| PROVIDED RECORDS |
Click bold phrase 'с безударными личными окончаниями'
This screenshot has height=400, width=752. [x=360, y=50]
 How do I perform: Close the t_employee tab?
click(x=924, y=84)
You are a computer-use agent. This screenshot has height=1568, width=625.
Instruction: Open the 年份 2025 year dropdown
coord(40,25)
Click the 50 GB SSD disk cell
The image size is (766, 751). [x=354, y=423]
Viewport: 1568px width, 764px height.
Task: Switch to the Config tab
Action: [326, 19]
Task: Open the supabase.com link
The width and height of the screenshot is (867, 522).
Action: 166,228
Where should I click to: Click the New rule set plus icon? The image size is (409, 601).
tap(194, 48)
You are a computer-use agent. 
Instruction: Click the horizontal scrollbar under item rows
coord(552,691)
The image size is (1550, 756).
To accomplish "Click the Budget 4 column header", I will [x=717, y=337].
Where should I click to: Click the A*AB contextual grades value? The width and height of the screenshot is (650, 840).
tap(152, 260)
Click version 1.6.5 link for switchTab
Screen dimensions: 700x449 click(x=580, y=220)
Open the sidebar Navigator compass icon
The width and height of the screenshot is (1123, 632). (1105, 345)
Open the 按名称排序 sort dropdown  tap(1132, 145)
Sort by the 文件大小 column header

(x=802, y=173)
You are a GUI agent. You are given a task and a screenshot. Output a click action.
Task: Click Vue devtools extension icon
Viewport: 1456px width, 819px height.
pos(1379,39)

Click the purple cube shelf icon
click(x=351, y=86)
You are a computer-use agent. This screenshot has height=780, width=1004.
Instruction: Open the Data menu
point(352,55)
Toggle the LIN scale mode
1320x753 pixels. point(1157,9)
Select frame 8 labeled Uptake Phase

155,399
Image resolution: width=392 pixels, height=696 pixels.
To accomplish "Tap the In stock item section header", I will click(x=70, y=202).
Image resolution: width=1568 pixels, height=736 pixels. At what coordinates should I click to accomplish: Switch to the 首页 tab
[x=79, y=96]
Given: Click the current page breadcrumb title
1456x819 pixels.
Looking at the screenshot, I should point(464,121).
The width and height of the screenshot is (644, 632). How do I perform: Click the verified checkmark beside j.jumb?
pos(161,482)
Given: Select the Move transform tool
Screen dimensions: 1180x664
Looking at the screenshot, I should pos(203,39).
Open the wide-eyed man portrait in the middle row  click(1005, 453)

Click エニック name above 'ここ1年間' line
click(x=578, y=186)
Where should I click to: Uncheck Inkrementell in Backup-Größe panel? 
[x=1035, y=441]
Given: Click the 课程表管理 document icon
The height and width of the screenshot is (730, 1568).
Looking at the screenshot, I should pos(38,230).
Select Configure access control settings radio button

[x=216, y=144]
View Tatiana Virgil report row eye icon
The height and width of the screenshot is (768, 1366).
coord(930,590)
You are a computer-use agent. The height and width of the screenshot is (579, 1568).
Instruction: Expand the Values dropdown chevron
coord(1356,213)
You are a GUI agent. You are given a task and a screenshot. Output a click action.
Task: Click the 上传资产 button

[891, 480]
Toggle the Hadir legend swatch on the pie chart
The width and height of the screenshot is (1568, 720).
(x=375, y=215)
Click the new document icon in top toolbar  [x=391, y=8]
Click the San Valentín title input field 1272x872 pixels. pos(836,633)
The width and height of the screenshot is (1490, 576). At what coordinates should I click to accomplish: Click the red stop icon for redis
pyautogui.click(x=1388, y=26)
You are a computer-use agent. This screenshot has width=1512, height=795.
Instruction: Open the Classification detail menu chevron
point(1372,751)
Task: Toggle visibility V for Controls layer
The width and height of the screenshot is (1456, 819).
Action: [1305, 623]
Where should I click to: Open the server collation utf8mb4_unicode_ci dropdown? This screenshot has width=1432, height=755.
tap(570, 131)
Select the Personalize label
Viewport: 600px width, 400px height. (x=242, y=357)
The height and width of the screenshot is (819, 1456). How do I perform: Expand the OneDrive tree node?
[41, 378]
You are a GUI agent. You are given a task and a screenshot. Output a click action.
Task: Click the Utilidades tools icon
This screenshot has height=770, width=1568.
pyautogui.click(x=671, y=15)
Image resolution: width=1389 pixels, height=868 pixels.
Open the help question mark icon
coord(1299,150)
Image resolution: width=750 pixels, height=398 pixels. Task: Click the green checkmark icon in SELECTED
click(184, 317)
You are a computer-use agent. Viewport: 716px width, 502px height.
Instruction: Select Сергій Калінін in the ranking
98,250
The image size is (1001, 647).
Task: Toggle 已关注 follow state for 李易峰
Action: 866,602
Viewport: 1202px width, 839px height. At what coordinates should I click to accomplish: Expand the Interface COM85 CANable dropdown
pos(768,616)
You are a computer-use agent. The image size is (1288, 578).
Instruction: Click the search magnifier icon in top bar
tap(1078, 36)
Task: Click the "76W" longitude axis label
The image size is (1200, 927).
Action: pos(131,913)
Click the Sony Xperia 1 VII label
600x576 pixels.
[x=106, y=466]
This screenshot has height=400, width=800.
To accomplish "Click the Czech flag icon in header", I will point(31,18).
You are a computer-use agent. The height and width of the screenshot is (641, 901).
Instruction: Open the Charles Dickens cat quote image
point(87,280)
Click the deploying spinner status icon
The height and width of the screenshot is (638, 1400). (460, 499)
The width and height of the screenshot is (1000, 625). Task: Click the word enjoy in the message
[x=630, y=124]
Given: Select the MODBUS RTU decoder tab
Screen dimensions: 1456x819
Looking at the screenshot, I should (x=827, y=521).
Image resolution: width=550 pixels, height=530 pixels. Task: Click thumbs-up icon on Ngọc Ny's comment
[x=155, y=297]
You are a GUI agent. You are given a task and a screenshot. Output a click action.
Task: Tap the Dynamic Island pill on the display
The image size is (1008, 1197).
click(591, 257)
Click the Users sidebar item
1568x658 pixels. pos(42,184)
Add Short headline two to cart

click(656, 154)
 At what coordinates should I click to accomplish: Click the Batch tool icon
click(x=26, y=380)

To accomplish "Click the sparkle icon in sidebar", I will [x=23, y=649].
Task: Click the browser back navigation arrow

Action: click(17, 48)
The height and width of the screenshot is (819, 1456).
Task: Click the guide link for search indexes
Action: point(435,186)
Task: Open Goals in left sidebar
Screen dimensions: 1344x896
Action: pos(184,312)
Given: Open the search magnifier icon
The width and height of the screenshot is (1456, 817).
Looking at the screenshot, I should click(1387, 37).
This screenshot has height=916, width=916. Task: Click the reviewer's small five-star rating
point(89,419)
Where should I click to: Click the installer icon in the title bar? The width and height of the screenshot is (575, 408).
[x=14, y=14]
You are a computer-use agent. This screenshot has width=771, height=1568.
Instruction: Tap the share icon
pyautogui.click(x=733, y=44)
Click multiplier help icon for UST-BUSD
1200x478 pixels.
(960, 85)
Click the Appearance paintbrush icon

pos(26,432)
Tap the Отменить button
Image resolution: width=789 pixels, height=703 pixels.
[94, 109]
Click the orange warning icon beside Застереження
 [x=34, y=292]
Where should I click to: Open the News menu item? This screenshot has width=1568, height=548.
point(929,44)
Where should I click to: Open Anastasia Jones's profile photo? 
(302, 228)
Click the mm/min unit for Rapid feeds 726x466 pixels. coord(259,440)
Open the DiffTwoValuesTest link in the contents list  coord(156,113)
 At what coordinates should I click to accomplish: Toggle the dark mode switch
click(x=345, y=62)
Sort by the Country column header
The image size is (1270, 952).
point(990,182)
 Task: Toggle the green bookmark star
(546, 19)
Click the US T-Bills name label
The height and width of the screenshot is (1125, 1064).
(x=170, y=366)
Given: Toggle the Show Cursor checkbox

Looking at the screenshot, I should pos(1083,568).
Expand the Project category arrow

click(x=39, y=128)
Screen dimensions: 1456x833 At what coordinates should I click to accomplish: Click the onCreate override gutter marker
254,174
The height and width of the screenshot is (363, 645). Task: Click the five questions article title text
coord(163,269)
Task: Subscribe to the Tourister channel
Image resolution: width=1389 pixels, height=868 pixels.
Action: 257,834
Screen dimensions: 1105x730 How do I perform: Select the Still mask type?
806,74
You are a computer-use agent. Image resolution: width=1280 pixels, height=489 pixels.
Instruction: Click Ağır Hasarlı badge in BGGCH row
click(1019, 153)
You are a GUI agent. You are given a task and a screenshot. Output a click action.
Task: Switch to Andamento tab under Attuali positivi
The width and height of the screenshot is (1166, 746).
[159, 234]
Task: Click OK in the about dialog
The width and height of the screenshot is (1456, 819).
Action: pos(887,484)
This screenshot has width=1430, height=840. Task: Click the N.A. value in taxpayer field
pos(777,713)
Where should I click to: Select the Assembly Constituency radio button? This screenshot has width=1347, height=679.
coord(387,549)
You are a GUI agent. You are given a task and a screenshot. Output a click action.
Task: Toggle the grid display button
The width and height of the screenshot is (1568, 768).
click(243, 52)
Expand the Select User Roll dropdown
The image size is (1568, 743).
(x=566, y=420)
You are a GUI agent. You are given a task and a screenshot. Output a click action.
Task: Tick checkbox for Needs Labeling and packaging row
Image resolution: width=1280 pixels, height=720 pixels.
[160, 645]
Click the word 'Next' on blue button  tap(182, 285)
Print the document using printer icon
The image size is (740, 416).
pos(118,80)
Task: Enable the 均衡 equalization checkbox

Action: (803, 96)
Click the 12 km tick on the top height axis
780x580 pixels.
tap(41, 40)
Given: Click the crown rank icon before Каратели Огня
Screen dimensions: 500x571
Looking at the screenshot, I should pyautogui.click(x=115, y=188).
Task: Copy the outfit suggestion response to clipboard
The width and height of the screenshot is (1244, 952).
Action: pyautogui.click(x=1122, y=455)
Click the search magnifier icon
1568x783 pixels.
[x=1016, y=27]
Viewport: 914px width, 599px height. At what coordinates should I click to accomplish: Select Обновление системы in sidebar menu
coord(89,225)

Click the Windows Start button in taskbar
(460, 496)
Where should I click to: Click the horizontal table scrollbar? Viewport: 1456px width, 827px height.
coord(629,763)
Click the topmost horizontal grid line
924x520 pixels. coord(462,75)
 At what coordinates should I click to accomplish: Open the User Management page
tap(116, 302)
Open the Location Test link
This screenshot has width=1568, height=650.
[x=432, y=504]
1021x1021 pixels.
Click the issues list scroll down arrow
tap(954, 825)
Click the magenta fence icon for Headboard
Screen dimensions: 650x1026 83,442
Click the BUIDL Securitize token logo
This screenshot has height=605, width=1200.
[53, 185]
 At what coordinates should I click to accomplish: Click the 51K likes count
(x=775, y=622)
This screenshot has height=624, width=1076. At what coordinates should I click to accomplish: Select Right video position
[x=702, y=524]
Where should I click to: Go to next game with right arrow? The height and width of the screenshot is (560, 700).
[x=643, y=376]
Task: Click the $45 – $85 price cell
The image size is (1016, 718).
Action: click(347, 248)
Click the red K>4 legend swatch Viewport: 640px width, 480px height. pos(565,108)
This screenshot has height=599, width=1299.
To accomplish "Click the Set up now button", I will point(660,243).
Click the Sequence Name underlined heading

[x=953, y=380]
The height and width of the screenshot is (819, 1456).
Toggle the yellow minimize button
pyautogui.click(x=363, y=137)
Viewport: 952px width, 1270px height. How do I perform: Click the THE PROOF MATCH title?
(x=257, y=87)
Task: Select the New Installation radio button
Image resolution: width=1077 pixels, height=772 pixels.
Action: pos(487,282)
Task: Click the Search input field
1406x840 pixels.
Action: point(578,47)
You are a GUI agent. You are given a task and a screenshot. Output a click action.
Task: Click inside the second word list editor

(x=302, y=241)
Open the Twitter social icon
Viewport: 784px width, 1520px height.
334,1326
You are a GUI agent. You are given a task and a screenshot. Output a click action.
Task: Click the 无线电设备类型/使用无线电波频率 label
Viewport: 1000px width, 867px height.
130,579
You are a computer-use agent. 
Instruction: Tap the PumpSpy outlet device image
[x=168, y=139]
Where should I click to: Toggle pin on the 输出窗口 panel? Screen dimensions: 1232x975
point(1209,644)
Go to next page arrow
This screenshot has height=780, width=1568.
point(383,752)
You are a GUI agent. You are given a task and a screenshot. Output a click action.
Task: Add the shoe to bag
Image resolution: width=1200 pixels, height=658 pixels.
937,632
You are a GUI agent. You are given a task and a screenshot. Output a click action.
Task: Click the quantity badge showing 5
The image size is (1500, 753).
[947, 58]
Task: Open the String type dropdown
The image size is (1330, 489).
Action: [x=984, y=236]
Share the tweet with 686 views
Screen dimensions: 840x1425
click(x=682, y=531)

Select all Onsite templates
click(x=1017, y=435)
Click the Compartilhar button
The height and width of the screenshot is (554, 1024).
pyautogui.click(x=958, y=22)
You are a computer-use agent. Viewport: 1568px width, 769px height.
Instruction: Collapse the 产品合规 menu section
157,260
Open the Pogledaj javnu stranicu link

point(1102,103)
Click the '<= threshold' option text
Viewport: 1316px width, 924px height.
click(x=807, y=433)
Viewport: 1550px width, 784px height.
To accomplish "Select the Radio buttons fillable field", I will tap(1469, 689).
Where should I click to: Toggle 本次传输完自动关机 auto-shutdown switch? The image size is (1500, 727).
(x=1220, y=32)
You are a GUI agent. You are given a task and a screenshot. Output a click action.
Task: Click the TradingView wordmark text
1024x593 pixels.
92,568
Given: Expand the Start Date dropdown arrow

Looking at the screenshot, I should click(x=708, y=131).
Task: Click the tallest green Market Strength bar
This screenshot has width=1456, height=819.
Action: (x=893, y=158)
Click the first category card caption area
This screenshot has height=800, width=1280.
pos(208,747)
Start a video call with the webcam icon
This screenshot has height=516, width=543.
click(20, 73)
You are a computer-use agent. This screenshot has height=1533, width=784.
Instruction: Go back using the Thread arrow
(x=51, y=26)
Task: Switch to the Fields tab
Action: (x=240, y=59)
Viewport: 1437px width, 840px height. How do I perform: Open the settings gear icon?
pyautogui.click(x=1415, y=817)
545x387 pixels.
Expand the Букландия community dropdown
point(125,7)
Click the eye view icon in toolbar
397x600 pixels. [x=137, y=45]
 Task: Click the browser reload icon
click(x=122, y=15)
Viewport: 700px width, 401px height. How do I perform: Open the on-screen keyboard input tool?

| WORK TO COMPLETE |
Copy out the records word for word, from the line with "Click the word 'Next'" to the line with "(x=775, y=622)", both included.

| CORRECT RESULT |
Click the word 'Next' on blue button  tap(182, 285)
Print the document using printer icon
The image size is (740, 416).
pos(118,80)
Task: Enable the 均衡 equalization checkbox

Action: (803, 96)
Click the 12 km tick on the top height axis
780x580 pixels.
tap(41, 40)
Given: Click the crown rank icon before Каратели Огня
Screen dimensions: 500x571
Looking at the screenshot, I should pyautogui.click(x=115, y=188).
Task: Copy the outfit suggestion response to clipboard
The width and height of the screenshot is (1244, 952).
Action: pyautogui.click(x=1122, y=455)
Click the search magnifier icon
1568x783 pixels.
[x=1016, y=27]
Viewport: 914px width, 599px height. At what coordinates should I click to accomplish: Select Обновление системы in sidebar menu
coord(89,225)

Click the Windows Start button in taskbar
(460, 496)
Where should I click to: Click the horizontal table scrollbar? Viewport: 1456px width, 827px height.
coord(629,763)
Click the topmost horizontal grid line
924x520 pixels. coord(462,75)
 At what coordinates should I click to accomplish: Open the User Management page
tap(116, 302)
Open the Location Test link
This screenshot has width=1568, height=650.
[x=432, y=504]
1021x1021 pixels.
Click the issues list scroll down arrow
tap(954, 825)
Click the magenta fence icon for Headboard
Screen dimensions: 650x1026 83,442
Click the BUIDL Securitize token logo
This screenshot has height=605, width=1200.
[53, 185]
 At what coordinates should I click to accomplish: Click the 51K likes count
(x=775, y=622)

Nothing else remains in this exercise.